Hardcore Multiplayer

- Developers are national Quake World champs, so they know what makes multiplayer fun!

-Multiplayer powered by GameSpy for in-game and external server browsing

Targeting 32 players with the following 5 modes:
 
Deathmatch - The objective in Deathmatch is to kill as many opponents as possible. The player is on his own, playing in "me against the world" fashion.
Team Deathmatch - A mutation of Deathmatch, in which the competition is between teams made up of a number of players, trying to outkill the other teams.

People Can Fly - A modification of Deathmatch 1 on 1. In this mode both players have only the Rocket Launchers. The damage to the other player can be done only when he is airborne: it can be done by shooting the rocket exactly under the enemy's feet.

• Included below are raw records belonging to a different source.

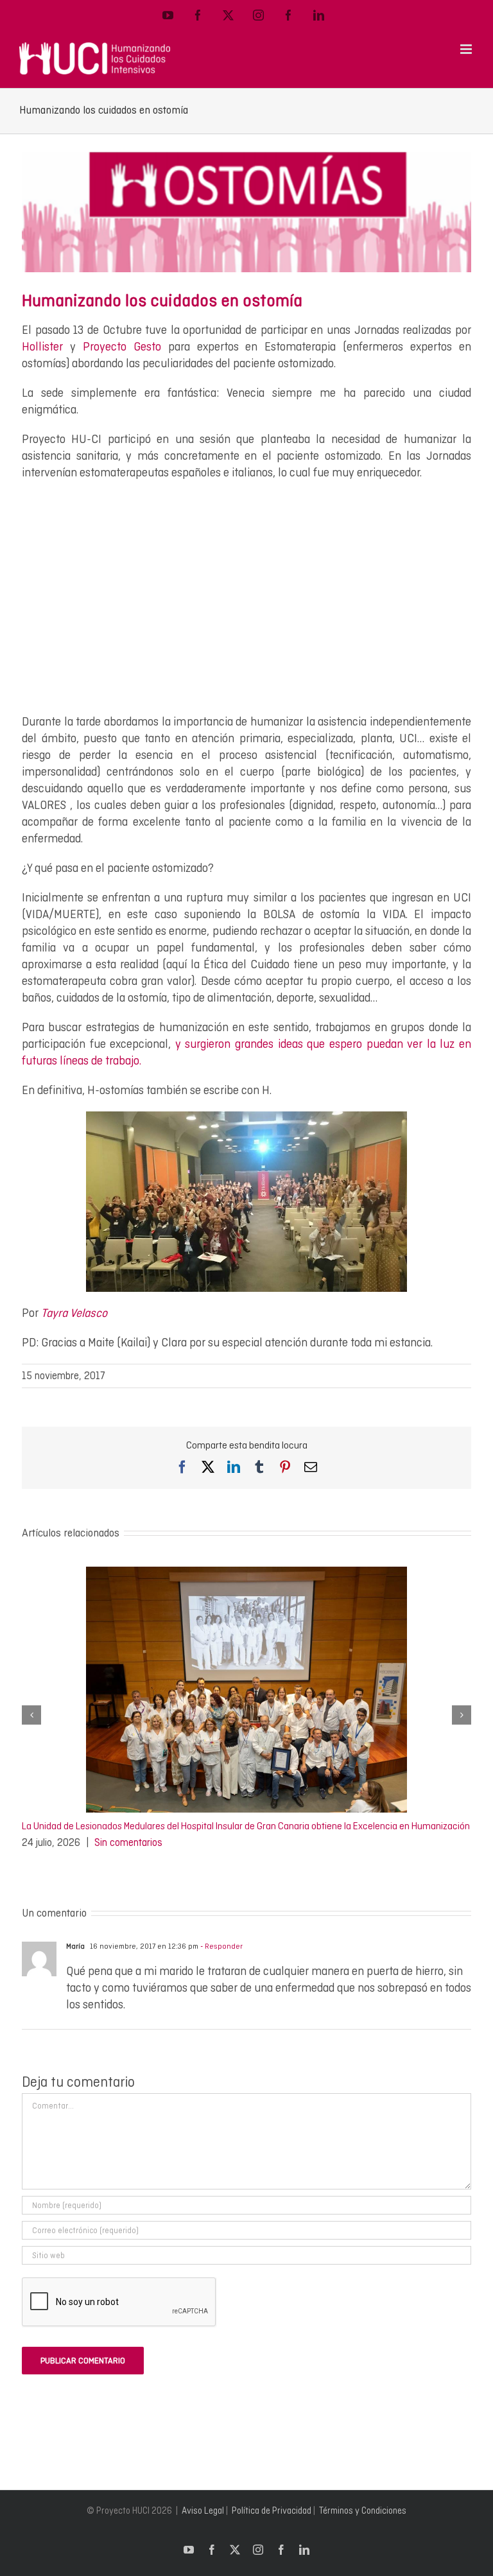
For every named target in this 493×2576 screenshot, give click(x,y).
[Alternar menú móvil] (467, 49)
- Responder (220, 1946)
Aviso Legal (203, 2510)
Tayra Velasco (74, 1312)
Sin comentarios (128, 1842)
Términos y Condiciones (362, 2510)
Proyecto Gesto (122, 346)
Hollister (42, 346)
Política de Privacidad (271, 2510)
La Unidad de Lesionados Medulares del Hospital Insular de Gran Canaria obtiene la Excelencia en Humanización (246, 1826)
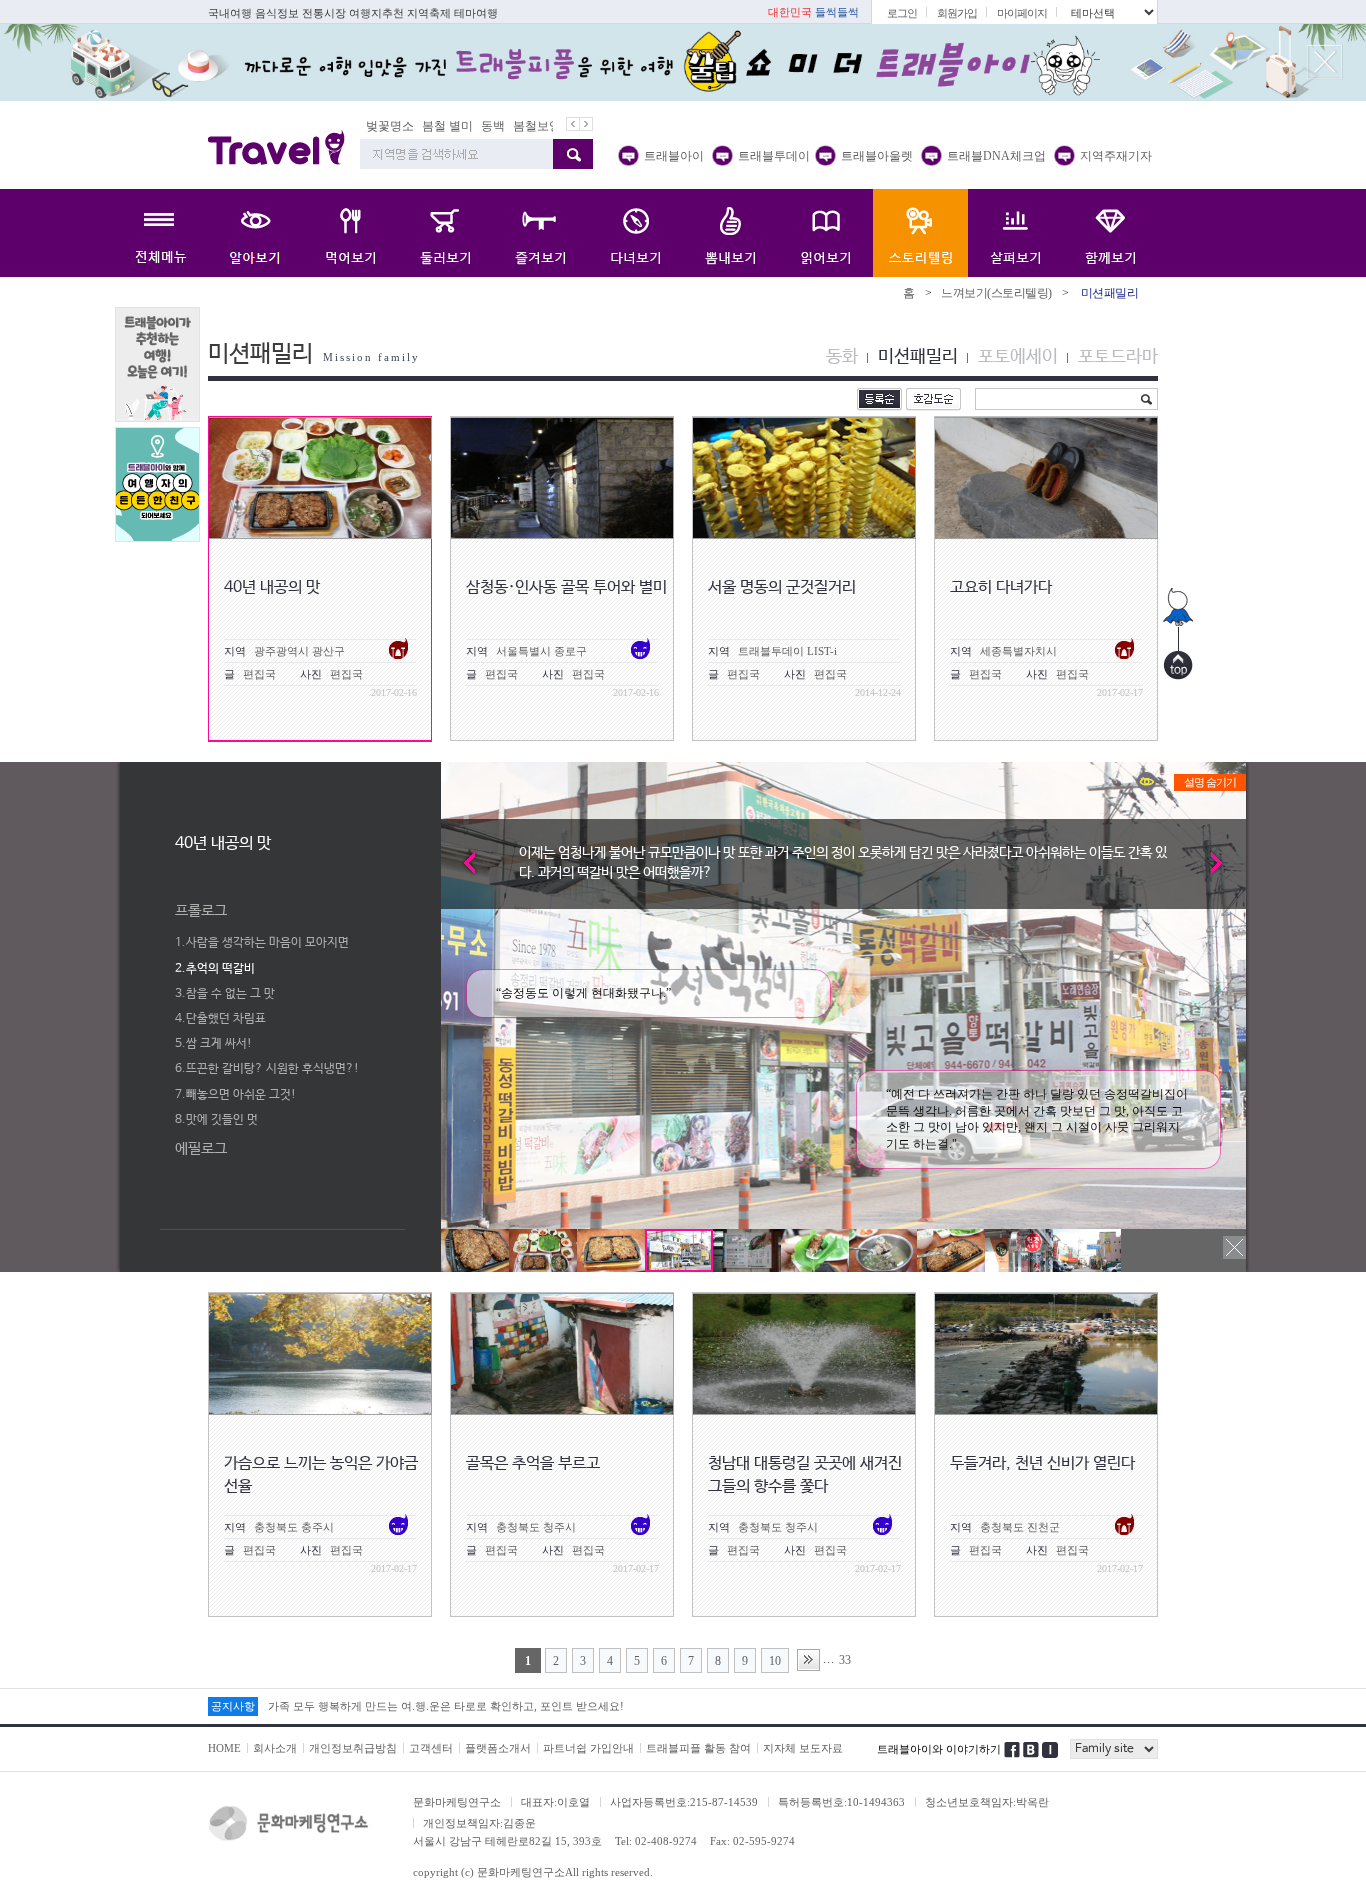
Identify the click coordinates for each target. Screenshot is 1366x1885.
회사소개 (275, 1748)
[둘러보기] (445, 233)
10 (775, 1661)
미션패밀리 (918, 357)
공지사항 (233, 1706)
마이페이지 (1022, 13)
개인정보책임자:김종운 (479, 1823)
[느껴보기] (920, 233)
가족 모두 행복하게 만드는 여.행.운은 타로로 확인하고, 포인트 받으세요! (446, 1706)
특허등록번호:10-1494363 (841, 1802)
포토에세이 (1018, 357)
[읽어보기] (825, 233)
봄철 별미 (444, 126)
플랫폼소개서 (498, 1748)
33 (845, 1660)
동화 (842, 357)
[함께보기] (1110, 233)
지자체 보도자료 (803, 1748)
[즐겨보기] (540, 233)
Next (1225, 862)
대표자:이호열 (555, 1802)
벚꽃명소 (387, 126)
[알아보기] (255, 233)
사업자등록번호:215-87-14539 (684, 1802)
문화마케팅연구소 (457, 1802)
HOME (224, 1748)
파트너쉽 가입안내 (588, 1748)
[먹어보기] (350, 233)
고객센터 (431, 1748)
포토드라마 (1118, 357)
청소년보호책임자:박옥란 (987, 1802)
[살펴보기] (1015, 233)
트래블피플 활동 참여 (698, 1748)
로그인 (902, 13)
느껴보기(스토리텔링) (996, 293)
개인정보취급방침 (353, 1748)
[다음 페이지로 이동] (808, 1660)
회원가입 (957, 13)
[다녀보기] (635, 233)
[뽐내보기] (730, 233)
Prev (461, 862)
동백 (490, 126)
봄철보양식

Voosh - Voosh is a multiplayer mode in which each player has the same weapon. After a certain period of time each player's weapon is switched to either the next in line (set by the server), or a random one.). All weapons have infinite ammo.

The Light Bearer This mode assumes that Quad Damage never wears off. The first player who takes the Quad, can use as long as he stays alive. Also, with every successful frag, the player gets +10 HP. When he is dead, he drops the Quad, and another player can pick it up. The winner is a person who has the Quad at the end of the game. However, every time someone picks up the Quad, the limit time is raised by 30 seconds, to make it possible for other players to get their chance.

PC Minimum System Requirements


OS: Windows 98ME2000XP
CPU: 1 GHz Intel Pentium III or AMD Athlon processor
RAM: 256 MB
CD-ROM or DVD-ROM speed: 4x
Hard Drive space: 1.2 GB available
Video: 32 MB Direct 3D compatible video card
Sound: DirectX 8.1b or better compatible sound card with latest drivers
Input: keyboard and mouse
Supported 3D cards:
NVIDIA GeForce2/GeForce3/GeForce4 and GeForce FX, ATI Radeon 7000/7500/9000/9500/9700, Matrox G550/Parhelia
(note: retail box might list additionally supported cards, depending on compatibility testing results)

Recommended System Requirements


CPU: 1.7 GHz CPU
RAM: 512 MB
CD-ROM or DVD-ROM speed: 16x
Hard Drive space: 1.2 GB available
Video: 64 MB GeForce3 class card or better (not MX)
Sound: SoundBlaster Live or Audigy with Dolby Digital 5.1 support
Input: keyboard and mouse
Required for Multiplayer:
1 disc per player per computer
Internet (2-16 players): 56 Kbps modem minimum, broadband recommended Network (2-16 players): TCP/IP compliant network connection or LAN. Internet service required for Internet play.